CRG, currently a Witwatersrand, Johannesburg-focused gold miner, was pursuing further near-term production assets, including that of precious metals and precious stones assets across sub-Saharan Africa.
In addition to the work being done to actively pursue near-term gold production opportunities in and around the company’s operation within the Witwatersrand area, the board has resolved to broaden its acquisition strategy to pursue opportunities throughout the African continent.
“While discussions are at a preliminary stage, both opportunities exhibit characteristics which the board considers appealing, namely near-term cash flow potential and low capital start-up costs,” the company said in an update to shareholders on Tuesday.
This emerged as CRG embarked on fund-raising activities through a new bridging finance agreement and additional subscription, entered into joint-venture (JV) agreements and continued discussions for further JV opportunities for its metallurgical plant.
With ongoing discussions with strategic partner Zhejiang Golden Machinery Plant (ZGMP) and the continued progress regarding growth opportunities, the gold miner completed a bridge funding with New York-based institutional fund Bergen Global Opportunity Fund.
The bridge funding raised $598 000, with the potential for an increase of up to $4-million, through combined convertible securities and warrant issuance.
Further, CRG embarked on an additional subscription to raise $200 000 through the issue of 4.6-million new ordinary shares at an issue price of 3p each.
The bridge funding and subscription would be used for general working capital purposes and the installation of a recently acquired refurbished milling circuit.
Meanwhile, the group was mulling the potential of expanding the capacity of its processing plant after inking a JV deal that would likely see the full capacity of the 20 000 t/m metallurgical plant used amid additional talks for further processing opportunities.
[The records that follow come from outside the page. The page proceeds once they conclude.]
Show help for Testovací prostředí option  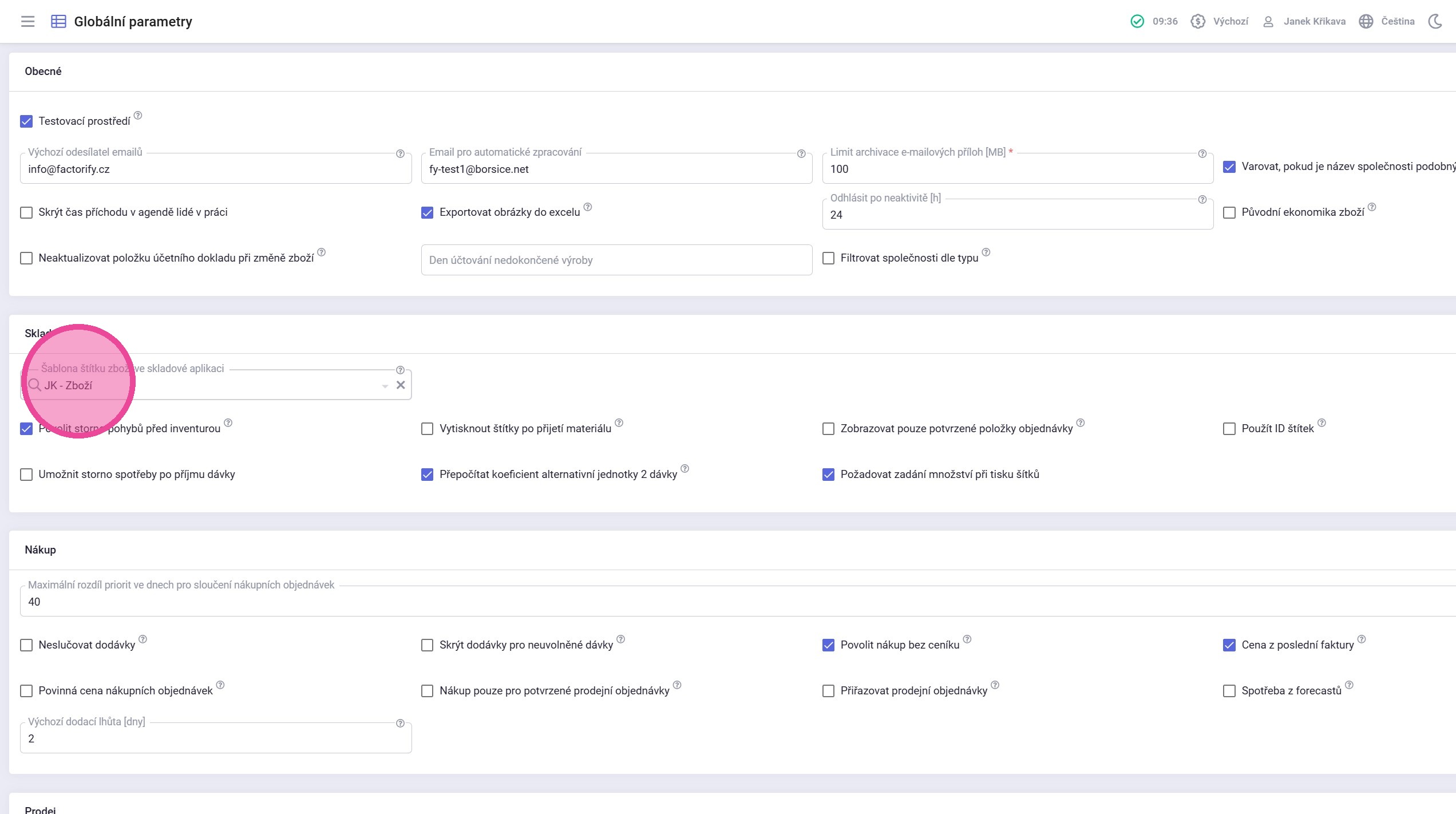(x=138, y=116)
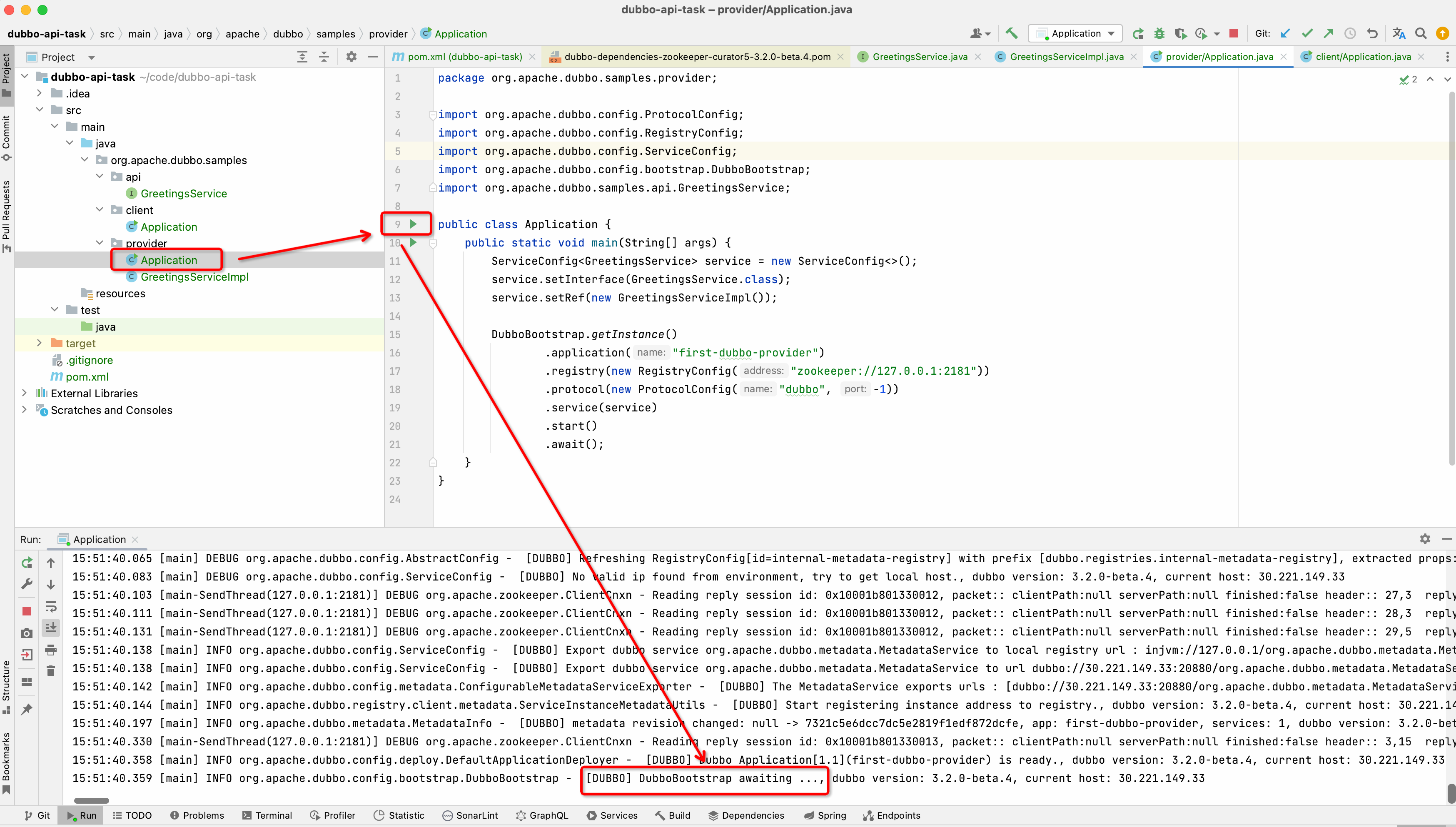Switch to the GreetingsServiceImpl.java tab
This screenshot has height=827, width=1456.
(x=1066, y=57)
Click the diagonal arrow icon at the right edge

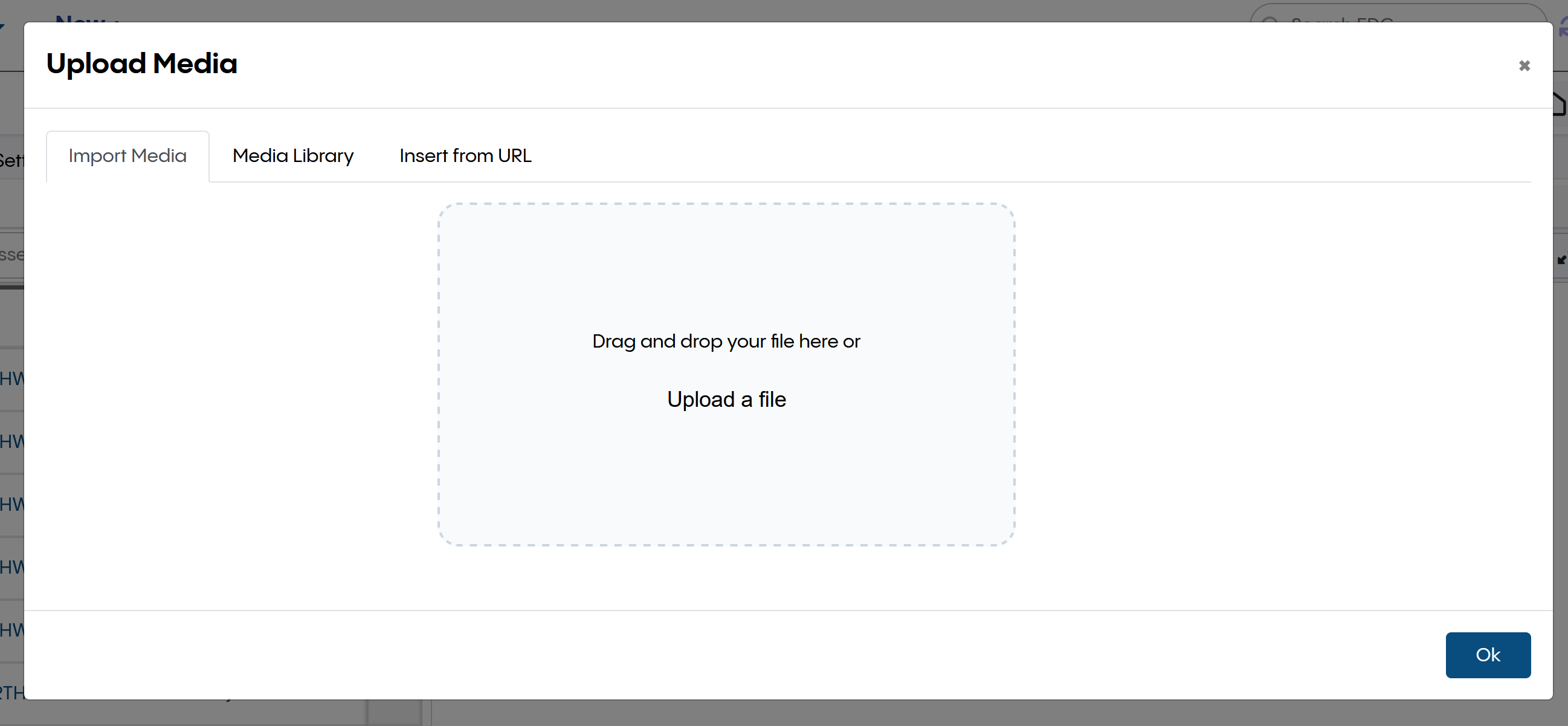pos(1561,260)
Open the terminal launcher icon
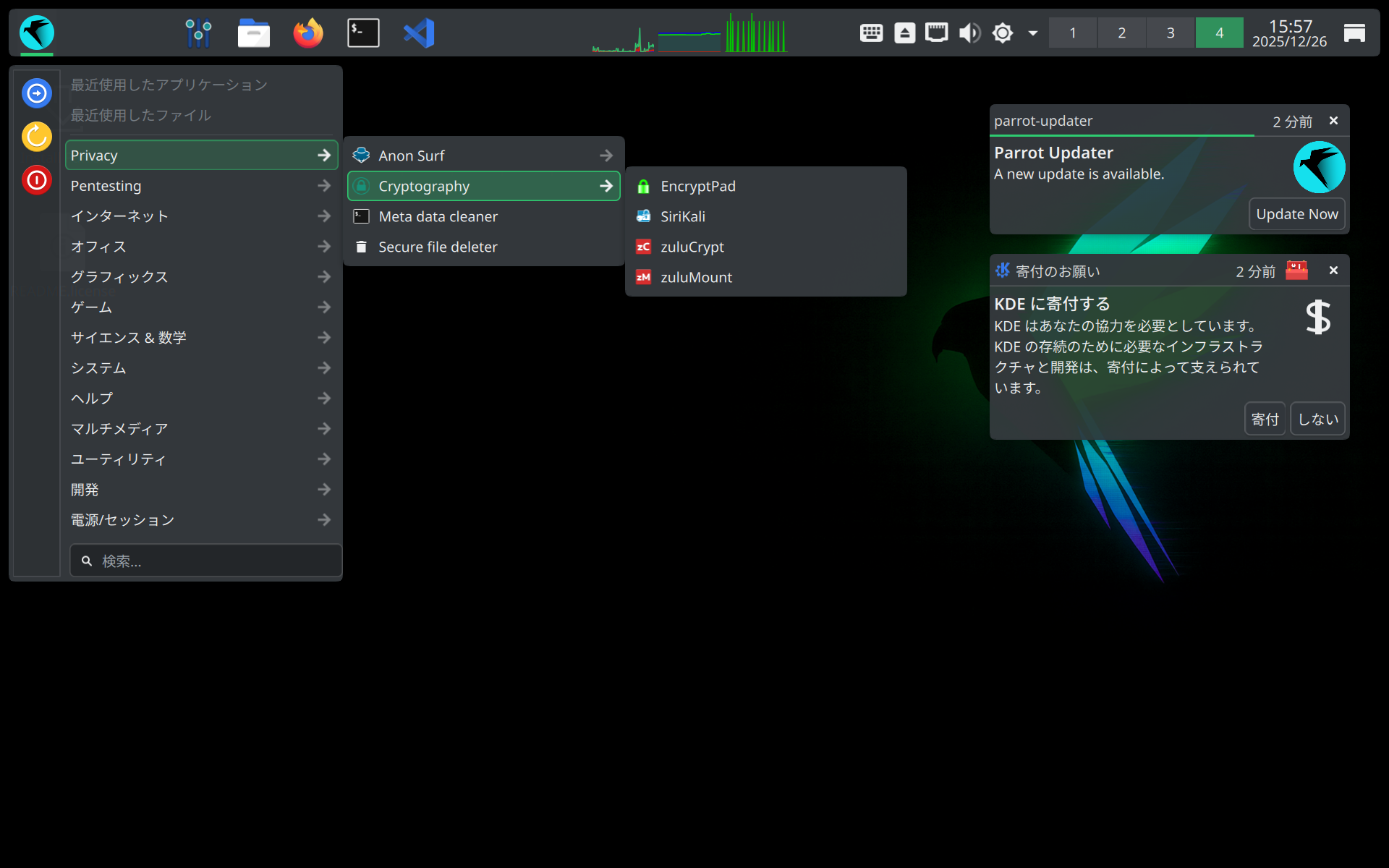Screen dimensions: 1389x868 tap(363, 33)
The company entered into a binding JV tolling agreement with a third-party supplier of ore for the sourcing and processing of gold-bearing material through the metallurgical plant at CRG.
The agreement allowed for the processing of a minimum of 18 000 t/m of gold-bearing material to be processed through the metallurgical plant from July, with plans to eventually use the plant’s full processing capacity.
Further JV opportunities within the region were being discussed, with the company continuing its work with ZGMP to optimise the existing metallurgical plant with ambitions of increasing tonne throughput and efficiencies, the size and cost of which were still being considered.
“Representatives from ZGMP will be on site at CRG in early June 2016 to progress these opportunities to an investment decision stage,” the company said in a statement.
“Over the past three months, CRG has conferred with ZGMP regarding a potential investment into the company. It is envisaged that the ZGMP investment will be applied to fund the growth initiatives which have been outlined above as well as for general working capital purposes. Discussions regarding the size, structure and timing of the ZGMP investment remain ongoing but are expected to be finalised in the near term,” CRG noted.
Meanwhile, CRG South Africa CFO Lola Trollip has been appointed as CEO of the local subsidiary, effective immediately, following the retirement of Allen Phillips as nonexecutive director and interim CEO.